▸ Set exercise: Transcribe the rows word for word, starting at the line that contains "1234x694 pixels. Task: Open" and ending at the last row.
── Dataset
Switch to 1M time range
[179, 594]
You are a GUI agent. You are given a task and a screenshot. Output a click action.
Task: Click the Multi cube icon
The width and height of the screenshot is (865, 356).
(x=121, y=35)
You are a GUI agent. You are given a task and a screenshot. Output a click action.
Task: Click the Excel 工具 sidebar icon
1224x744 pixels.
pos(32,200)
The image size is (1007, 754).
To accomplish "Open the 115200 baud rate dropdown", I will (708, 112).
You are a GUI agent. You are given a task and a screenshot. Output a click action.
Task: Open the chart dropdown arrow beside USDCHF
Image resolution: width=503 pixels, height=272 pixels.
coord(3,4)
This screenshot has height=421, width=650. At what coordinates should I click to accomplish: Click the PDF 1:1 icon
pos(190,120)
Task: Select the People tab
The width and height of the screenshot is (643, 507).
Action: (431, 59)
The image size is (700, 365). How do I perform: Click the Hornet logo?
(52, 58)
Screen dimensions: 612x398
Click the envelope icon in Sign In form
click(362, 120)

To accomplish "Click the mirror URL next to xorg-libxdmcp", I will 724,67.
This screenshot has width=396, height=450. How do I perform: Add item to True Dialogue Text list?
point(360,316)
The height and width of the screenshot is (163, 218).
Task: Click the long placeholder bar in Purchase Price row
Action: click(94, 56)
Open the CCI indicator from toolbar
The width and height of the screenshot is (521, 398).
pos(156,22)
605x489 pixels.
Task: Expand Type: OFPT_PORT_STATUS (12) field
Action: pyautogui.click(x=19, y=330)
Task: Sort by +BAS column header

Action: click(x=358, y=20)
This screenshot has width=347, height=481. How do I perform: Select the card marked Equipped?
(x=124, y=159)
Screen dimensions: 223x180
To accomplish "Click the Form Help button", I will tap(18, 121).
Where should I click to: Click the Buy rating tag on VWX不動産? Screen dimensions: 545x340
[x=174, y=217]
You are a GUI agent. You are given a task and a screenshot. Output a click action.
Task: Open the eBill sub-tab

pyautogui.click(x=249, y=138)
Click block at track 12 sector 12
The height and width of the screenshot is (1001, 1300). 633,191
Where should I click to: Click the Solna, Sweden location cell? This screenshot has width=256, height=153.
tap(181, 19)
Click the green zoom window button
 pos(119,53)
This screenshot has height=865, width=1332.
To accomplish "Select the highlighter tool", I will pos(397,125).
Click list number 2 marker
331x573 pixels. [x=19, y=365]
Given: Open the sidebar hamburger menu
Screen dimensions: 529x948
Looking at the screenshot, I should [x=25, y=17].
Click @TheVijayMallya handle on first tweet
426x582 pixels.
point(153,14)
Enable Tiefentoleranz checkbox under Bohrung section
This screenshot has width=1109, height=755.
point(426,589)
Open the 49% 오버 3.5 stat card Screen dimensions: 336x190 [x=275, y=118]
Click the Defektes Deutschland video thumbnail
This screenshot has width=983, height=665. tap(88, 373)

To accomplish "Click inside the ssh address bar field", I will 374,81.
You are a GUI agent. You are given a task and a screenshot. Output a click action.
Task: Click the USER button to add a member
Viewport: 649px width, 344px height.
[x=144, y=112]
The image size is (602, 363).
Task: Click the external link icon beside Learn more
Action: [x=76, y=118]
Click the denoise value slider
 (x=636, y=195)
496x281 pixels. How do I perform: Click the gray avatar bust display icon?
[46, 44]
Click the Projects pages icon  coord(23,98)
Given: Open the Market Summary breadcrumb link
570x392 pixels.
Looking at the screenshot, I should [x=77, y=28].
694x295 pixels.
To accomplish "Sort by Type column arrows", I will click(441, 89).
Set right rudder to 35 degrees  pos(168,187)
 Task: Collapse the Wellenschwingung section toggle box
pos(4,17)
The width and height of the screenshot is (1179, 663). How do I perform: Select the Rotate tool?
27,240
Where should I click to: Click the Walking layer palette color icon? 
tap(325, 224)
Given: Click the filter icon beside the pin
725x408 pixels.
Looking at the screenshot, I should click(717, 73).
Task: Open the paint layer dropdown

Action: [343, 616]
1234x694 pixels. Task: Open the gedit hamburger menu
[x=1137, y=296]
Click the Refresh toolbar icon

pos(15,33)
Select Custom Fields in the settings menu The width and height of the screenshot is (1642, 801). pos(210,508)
────
▸ Complete response:
1234x694 pixels. Task: Open the gedit hamburger menu
[x=1137, y=296]
Click the Refresh toolbar icon

pos(15,33)
Select Custom Fields in the settings menu The width and height of the screenshot is (1642, 801). pos(210,508)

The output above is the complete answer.